The Silence
Opens Fri., March 29 at Varsity. Not rated. 111 minutes.
As the Cold War recedes into memory, child pornography has become the new Communism. I mean, what’s the worst you can say about someone (all the better if it’s unsubstantiated)? Better Red than ped. Who’s that perv hanging around the playground? We should call 911! No one, apart from the Tea Party right, worries about our national order being toppled. But surely there must be a pedophile lurking around every corner, waiting to abduct your child. Our antiseptic, air-bagged culture demands monsters, yet this German crime drama, directed and adapted by Baran bo Odar from a novel by Jan Costin Wagner, subtly complicates the divide between defenders and predators of children.
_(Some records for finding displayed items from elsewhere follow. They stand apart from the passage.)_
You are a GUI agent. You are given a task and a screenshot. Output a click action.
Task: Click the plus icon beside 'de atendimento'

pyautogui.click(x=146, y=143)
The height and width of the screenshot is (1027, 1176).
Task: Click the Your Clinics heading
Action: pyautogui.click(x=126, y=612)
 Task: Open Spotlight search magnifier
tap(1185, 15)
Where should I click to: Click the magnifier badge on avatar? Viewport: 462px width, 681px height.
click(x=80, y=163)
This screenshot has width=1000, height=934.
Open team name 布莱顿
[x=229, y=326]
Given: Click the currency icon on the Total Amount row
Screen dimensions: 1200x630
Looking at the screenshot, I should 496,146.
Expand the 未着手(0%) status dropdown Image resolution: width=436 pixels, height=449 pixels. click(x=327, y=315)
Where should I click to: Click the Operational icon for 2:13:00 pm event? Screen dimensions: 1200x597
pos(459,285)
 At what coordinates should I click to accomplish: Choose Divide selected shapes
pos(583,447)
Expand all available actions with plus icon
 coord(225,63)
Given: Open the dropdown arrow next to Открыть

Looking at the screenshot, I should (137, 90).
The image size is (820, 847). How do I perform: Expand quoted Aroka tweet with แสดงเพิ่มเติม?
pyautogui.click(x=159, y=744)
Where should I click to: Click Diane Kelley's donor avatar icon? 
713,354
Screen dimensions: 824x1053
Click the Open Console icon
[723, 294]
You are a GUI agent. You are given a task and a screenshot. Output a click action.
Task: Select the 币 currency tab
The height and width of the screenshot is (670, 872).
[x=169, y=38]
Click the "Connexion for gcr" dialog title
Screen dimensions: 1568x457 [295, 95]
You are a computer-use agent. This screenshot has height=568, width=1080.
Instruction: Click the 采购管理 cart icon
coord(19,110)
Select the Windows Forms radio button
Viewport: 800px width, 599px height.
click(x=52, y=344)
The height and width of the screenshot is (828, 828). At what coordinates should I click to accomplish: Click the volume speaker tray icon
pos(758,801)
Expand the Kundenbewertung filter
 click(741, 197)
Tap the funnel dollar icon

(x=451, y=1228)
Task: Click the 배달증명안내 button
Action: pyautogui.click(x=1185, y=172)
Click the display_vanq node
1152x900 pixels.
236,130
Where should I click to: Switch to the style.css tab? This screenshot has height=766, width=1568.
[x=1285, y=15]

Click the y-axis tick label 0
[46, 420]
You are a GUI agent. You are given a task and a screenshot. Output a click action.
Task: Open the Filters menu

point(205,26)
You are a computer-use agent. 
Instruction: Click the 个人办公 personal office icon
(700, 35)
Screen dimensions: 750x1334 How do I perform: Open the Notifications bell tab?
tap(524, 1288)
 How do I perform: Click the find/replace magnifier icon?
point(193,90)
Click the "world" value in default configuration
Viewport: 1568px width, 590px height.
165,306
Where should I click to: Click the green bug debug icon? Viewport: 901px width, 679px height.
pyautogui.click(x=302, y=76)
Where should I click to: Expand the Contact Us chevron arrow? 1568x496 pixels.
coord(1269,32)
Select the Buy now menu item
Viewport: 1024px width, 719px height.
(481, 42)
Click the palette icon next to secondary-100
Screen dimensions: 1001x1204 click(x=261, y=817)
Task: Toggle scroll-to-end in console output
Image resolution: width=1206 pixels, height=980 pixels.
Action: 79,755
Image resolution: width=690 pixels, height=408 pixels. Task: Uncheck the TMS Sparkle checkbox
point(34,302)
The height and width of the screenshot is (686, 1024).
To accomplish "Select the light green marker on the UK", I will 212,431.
In a 1986 prologue, two men in a red car follow an 11-year-old girl on a bike into a wheat field. The worst thing happens. One man is clearly culpable; the other is a mute witness, an accomplice who never goes to the cops. They separate for 23 years. Then, near the same wheat field, another young girl goes missing. The police investigation swirls around a suburb half-built before the recession, when land was cheap; then everyone ran out of money. Leading the search is agitated, unstable cop Jahn (Sebastian Blomberg), still struggling with the grief of losing his wife to cancer. Aiding him is cranky old retiree Mittich (Burghart Klaussner), who couldn’t crack the first case back in ’86. And that first victim’s mother Elena (Katrin Sass) now becomes a concerned onlooker in the second girl’s disappearance. “It’s exactly like it was back then,” she tells the police. But why would a serial killer so specifically repeat his crime, right down to the calendar date?
With occasional flashbacks that eventually help explain (to us) the twinned crimes, The Silence proceeds on parallel tracks of guilt. The passenger in that fateful red car becomes a suburban dad with two kids, tortured by the sight of young children cavorting in his pool. Like Leopold and Loeb, he and the red car’s driver are bound by a shameful sexual predilection. The driver, meanwhile, wants for opaque reasons to send a “message” to his former protege. But after its sparse, almost dialogue-free first scenes, with its many characters and relationships, The Silence wants to expand into a TV miniseries like AMC’s The Killing. Each household in this unnamed bit of Germany has its unique stories and woes (in addition to the police station house), but we only get glimpses inside.
Though inconclusive by American standards (Kill the monster!), The Silence does have the virtue of confounding cop-movie formulas. The ghosts of the past only increase in number, and there’s no solace for the living.